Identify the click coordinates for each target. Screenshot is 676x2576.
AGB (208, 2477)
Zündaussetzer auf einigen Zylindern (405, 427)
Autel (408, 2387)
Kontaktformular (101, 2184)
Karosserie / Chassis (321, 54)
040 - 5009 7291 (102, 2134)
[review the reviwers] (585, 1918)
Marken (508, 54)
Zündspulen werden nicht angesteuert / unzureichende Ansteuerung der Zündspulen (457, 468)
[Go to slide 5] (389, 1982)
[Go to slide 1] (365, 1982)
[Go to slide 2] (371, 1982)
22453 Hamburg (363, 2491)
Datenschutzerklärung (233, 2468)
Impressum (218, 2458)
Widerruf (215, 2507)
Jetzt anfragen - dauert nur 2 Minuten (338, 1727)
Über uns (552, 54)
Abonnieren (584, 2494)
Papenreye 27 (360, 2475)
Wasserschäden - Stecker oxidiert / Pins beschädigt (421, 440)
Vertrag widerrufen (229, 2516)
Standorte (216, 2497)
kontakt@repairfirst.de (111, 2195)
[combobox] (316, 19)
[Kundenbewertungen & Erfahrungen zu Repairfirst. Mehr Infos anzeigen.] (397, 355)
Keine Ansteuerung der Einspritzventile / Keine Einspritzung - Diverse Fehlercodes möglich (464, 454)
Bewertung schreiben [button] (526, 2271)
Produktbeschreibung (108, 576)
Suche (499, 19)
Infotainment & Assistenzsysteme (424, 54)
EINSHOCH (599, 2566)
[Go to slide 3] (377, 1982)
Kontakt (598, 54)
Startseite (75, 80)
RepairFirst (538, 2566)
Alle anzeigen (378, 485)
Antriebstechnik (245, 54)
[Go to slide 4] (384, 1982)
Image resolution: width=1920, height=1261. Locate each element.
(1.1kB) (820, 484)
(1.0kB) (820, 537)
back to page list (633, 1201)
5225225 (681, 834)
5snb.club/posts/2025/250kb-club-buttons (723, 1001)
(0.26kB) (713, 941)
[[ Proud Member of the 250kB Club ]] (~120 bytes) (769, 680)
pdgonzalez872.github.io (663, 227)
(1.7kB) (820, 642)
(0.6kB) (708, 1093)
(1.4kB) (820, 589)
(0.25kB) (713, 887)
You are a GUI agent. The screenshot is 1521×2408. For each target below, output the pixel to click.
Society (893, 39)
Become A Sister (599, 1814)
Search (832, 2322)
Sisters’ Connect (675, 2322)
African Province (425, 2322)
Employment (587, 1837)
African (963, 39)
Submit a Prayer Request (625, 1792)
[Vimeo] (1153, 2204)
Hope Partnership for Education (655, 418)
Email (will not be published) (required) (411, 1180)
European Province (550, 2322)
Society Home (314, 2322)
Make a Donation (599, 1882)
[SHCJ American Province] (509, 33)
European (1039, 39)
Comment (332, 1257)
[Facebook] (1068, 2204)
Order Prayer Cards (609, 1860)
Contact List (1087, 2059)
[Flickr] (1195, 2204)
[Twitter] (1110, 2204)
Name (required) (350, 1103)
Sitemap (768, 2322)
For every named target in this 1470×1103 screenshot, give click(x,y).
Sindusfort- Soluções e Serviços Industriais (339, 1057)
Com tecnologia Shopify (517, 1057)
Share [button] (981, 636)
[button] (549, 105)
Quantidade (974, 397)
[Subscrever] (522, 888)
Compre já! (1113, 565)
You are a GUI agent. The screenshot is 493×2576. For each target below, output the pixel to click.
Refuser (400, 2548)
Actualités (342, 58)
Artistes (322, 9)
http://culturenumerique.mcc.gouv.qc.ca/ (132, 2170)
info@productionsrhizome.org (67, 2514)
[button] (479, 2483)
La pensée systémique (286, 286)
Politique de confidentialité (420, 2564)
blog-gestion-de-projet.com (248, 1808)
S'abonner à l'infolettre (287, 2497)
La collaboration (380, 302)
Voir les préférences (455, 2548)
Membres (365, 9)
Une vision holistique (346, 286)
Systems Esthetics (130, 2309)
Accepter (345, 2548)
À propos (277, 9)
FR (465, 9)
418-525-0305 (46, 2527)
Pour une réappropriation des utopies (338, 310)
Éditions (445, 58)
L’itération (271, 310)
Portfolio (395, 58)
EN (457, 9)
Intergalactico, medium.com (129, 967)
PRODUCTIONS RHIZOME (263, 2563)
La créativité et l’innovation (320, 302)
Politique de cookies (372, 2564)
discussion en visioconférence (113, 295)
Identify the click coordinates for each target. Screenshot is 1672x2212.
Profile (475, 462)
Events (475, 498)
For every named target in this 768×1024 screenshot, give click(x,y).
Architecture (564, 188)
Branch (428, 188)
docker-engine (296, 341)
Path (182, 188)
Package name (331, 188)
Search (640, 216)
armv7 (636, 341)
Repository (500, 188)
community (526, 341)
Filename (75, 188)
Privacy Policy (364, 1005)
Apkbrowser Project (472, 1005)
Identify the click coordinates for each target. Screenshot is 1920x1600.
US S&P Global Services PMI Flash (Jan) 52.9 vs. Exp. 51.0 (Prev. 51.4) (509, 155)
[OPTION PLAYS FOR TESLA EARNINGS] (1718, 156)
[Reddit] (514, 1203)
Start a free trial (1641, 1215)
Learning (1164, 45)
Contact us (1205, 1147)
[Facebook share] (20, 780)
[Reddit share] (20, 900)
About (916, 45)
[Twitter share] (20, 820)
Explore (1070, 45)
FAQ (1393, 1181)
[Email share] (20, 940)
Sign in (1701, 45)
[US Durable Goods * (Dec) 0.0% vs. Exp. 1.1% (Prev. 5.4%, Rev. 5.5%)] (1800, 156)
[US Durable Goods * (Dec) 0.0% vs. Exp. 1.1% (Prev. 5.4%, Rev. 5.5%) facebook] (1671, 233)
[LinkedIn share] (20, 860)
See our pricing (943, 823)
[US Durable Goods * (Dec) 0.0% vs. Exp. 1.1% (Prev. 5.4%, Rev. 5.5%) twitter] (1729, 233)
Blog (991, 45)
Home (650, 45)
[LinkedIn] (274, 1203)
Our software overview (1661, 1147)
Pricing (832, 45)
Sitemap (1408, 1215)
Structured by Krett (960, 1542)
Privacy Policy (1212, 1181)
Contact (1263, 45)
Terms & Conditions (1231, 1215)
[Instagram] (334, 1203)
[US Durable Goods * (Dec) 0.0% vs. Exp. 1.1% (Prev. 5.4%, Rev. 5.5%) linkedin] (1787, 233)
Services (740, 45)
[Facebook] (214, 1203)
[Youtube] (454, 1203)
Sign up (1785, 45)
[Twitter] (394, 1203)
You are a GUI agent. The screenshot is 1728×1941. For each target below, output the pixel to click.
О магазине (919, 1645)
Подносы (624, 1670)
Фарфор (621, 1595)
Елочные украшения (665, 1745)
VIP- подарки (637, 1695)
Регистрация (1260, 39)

---

Assignment:
Give again exactly, and only, the lines above starting at the one with "Sign in (1701, 45)" and ending at the one with "Terms & Conditions (1231, 1215)".

Response to this task:
Sign in (1701, 45)
[US Durable Goods * (Dec) 0.0% vs. Exp. 1.1% (Prev. 5.4%, Rev. 5.5%)] (1800, 156)
[US Durable Goods * (Dec) 0.0% vs. Exp. 1.1% (Prev. 5.4%, Rev. 5.5%) facebook] (1671, 233)
[LinkedIn share] (20, 860)
See our pricing (943, 823)
[US Durable Goods * (Dec) 0.0% vs. Exp. 1.1% (Prev. 5.4%, Rev. 5.5%) twitter] (1729, 233)
Blog (991, 45)
Home (650, 45)
[LinkedIn] (274, 1203)
Our software overview (1661, 1147)
Pricing (832, 45)
Sitemap (1408, 1215)
Structured by Krett (960, 1542)
Privacy Policy (1212, 1181)
Contact (1263, 45)
Terms & Conditions (1231, 1215)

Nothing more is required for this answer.